C'est ce qui s'appelle vivre des montagnes russes émotionnelles. Vendredi 20 décembre, les 775 salariés de la start-up de taxis volants Lilium apprenaient leur licenciement immédiat, faute de trésorerie. 250 avaient déjà été remerciés quelques semaines plus tôt. La maison-mère, Lilium NV, avait déposé une demande d'insolvabilité et d'auto-administration pour sa filiale allemande Lilium GmbH fin octobre. Trois jours plus tard, le 23 décembre, rebondissement : un consortium d'investisseurs aurait été trouvé par le cabinet KPMG, mandaté par la direction pour dénicher un repreneur, et une grande partie des salariés pourrait être réintégrée.

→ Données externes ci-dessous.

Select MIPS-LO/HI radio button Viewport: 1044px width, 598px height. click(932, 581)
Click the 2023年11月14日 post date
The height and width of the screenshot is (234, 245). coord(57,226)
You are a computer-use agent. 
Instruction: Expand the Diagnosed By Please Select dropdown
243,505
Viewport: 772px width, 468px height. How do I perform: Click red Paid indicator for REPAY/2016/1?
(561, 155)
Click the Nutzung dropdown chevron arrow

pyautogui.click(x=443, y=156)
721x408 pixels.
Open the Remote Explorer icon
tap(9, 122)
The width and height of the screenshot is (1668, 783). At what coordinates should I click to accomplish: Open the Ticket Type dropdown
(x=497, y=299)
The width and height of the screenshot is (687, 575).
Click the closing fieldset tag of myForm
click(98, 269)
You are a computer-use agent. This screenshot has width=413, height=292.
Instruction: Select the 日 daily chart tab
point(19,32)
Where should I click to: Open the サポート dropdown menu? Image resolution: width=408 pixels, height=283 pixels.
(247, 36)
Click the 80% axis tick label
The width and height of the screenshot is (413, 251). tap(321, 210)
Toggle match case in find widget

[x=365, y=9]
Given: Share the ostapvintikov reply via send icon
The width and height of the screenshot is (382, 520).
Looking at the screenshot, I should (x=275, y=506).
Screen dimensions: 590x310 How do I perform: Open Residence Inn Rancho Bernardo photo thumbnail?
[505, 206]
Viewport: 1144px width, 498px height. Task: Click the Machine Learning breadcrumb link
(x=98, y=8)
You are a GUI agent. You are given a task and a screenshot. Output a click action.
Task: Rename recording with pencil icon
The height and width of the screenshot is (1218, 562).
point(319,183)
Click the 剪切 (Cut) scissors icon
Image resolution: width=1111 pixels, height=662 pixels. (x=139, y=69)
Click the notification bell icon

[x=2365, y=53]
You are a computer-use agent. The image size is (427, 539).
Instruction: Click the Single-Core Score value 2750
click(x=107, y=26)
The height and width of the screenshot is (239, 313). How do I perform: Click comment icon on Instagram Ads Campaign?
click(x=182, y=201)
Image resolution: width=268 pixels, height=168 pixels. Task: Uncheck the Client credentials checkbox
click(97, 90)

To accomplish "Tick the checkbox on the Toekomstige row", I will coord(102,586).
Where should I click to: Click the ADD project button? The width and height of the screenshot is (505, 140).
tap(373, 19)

L'acheteur répond au nom de "Mobile Uplift Corporation GmbH", "une société créée par un consortium expérimenté d'investisseurs d'Europe et d'Amérique du Nord", indique Lilium NV dans un communiqué daté du 24 décembre. "Mobile Uplift Corporation GmbH a l'intention d'acquérir les actifs d'exploitation des filiales Lilium GmbH et Lilium eAircraft GmbH", ajoute-t-elle. L’accord devrait permettre de sauvegarder 775 emplois, selon le journal Wirtswachfts Woche.
La vente doit encore être bouclée début janvier 2025. Lilium pourrait alors sortir de la procédure d'auto-administration et redémarrer ses activités.
1,5 milliard dépensés depuis la création
L'arrivée d'un sauveteur au chevet de l'entreprise très endettée fait figure de quasi miracle. Car Lilium s'est mis dans une situation très périlleuse, en brûlant 1,5 milliard d'euros de cash depuis sa création en 2015. Le tout, sans avoir fait voler le moindre appareil. La start-up a réclamé des aides publiques pour survivre en attendant l'industrialisation de son premier modèle, le Lilium Jet, et les premières livraisons, prévues en 2026. Mais le Parlement allemand, sous la pression des écologistes, a fait obstacle à un soutien de la banque publique d'investissement à l'automne.
Lilium, porté par des anciens d'Airbus, a longtemps fait figure de poids lourd du secteur émergent des eVTOL, les avions à décollage et atterrissage vertical, avec l'américain Joby ou un autre allemand, Volocopter. Le carnet de commandes de Lilium compte 108 achats et réservations fermes, 82 options et près de 600 avions sous protocole d'accord. L'entreprise avait annoncé un projet d'usine en France lors du sommet Choose France en avril 2024 : il reste conditionné à l'amélioration de sa santé financière.